Collected data entries:
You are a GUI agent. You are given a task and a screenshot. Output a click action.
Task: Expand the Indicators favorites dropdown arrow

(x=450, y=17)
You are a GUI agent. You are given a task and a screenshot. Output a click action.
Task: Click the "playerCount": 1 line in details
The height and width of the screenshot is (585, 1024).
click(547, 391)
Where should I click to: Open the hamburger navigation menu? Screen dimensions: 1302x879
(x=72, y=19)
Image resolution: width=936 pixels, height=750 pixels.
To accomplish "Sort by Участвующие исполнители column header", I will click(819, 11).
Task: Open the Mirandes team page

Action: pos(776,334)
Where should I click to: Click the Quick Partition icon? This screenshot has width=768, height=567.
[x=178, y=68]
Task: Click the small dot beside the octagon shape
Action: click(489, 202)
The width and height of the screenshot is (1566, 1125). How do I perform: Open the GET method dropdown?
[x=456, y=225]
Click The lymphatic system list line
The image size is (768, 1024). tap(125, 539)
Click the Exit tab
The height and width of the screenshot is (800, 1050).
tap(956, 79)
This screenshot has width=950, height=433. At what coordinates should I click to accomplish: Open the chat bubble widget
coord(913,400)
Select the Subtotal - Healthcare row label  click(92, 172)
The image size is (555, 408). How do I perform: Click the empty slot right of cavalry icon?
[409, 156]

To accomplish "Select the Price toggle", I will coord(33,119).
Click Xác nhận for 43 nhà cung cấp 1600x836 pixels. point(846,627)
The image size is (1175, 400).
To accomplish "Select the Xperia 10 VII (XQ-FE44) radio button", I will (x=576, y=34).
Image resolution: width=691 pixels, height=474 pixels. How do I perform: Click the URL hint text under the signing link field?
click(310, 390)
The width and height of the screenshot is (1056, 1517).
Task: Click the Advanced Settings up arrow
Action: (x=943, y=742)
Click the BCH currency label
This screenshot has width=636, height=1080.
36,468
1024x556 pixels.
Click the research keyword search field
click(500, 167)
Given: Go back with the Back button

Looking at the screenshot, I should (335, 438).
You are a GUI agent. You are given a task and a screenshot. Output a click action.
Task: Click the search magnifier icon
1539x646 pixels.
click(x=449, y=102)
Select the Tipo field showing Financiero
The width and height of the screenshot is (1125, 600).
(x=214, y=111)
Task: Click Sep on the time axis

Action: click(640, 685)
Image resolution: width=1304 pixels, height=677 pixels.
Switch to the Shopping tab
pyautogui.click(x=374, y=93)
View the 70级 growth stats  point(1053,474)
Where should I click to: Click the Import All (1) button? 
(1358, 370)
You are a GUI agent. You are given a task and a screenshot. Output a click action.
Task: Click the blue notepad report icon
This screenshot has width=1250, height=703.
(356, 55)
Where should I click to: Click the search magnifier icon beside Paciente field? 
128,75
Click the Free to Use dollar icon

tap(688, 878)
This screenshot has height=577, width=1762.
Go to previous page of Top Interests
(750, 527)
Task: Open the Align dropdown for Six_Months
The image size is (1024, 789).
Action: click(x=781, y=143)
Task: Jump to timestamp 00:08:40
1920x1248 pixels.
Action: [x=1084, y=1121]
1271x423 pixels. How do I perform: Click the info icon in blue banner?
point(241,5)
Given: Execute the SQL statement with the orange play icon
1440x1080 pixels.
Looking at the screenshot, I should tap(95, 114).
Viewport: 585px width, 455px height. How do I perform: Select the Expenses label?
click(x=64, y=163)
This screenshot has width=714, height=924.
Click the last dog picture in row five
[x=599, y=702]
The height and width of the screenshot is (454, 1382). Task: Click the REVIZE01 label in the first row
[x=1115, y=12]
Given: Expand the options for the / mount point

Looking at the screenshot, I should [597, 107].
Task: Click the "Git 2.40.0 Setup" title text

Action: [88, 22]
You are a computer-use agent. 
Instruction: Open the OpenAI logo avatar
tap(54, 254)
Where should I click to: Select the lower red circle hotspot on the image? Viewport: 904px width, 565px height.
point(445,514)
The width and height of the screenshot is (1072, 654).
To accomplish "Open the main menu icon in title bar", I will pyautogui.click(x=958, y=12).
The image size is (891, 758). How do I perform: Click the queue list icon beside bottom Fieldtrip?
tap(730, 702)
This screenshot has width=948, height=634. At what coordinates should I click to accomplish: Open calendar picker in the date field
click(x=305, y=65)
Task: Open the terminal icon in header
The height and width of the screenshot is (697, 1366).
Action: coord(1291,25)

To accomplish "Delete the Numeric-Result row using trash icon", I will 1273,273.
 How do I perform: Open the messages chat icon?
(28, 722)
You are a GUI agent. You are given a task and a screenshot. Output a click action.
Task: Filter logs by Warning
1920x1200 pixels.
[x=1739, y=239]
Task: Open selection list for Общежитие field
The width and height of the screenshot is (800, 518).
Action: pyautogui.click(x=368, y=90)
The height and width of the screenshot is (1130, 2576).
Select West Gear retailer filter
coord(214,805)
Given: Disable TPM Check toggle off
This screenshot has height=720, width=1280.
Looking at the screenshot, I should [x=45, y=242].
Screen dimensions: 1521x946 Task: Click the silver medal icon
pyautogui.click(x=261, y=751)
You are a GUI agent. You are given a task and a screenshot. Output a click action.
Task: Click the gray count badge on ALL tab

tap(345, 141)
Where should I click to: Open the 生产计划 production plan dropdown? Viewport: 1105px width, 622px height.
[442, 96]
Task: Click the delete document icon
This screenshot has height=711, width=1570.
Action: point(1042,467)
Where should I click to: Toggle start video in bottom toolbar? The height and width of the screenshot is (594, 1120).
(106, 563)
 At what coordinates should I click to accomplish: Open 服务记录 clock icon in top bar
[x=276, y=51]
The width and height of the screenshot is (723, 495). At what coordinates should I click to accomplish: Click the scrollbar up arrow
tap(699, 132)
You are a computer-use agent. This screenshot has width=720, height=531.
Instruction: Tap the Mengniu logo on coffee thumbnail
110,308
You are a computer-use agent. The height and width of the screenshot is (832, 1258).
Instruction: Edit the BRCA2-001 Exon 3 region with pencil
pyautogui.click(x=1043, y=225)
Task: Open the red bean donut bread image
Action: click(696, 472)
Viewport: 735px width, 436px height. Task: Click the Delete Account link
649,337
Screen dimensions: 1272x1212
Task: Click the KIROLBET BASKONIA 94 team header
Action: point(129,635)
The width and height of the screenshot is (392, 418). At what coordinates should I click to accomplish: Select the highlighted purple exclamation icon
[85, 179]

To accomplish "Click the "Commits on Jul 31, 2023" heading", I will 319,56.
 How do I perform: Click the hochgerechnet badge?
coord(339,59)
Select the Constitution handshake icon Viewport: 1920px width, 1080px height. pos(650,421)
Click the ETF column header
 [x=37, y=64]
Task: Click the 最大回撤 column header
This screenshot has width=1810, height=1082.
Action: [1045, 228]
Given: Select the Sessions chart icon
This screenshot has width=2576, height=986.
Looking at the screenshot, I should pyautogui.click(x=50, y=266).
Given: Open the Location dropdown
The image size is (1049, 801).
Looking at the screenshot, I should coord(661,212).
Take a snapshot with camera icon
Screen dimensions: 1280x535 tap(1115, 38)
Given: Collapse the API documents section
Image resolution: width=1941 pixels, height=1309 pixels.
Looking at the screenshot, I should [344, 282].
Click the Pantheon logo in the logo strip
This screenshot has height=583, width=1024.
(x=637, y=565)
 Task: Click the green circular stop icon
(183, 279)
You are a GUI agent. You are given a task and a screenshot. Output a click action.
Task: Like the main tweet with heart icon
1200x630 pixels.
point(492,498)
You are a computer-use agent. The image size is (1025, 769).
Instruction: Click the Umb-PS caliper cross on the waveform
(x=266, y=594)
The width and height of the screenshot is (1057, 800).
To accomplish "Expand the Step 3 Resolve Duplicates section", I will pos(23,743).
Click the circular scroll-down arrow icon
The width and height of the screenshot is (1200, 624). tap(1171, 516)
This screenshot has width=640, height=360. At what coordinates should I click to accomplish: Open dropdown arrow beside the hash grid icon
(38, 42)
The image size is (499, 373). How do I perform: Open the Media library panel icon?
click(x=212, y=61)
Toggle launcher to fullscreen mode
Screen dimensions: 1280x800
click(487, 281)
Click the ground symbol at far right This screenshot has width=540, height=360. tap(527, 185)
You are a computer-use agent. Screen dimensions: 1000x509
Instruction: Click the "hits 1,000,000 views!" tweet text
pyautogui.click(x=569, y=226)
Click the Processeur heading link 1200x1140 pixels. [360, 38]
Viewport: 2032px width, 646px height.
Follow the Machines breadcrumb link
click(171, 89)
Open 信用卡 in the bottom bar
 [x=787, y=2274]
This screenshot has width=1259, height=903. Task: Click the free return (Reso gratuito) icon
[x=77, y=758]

> Instructions to follow:
Your answer should be the lines above, from the line containing "This screenshot has height=720, width=1280." up to and including the line containing "You are a computer-use agent. The height", reproduced exactly and with nothing else.

> Response area:
This screenshot has height=720, width=1280.
Looking at the screenshot, I should [x=45, y=242].
Screen dimensions: 1521x946 Task: Click the silver medal icon
pyautogui.click(x=261, y=751)
You are a GUI agent. You are given a task and a screenshot. Output a click action.
Task: Click the gray count badge on ALL tab

tap(345, 141)
Where should I click to: Open the 生产计划 production plan dropdown? Viewport: 1105px width, 622px height.
[442, 96]
Task: Click the delete document icon
This screenshot has height=711, width=1570.
Action: point(1042,467)
Where should I click to: Toggle start video in bottom toolbar? The height and width of the screenshot is (594, 1120).
(106, 563)
 At what coordinates should I click to accomplish: Open 服务记录 clock icon in top bar
[x=276, y=51]
The width and height of the screenshot is (723, 495). At what coordinates should I click to accomplish: Click the scrollbar up arrow
tap(699, 132)
You are a computer-use agent. This screenshot has width=720, height=531.
Instruction: Tap the Mengniu logo on coffee thumbnail
110,308
You are a computer-use agent. The height and width of the screenshot is (832, 1258).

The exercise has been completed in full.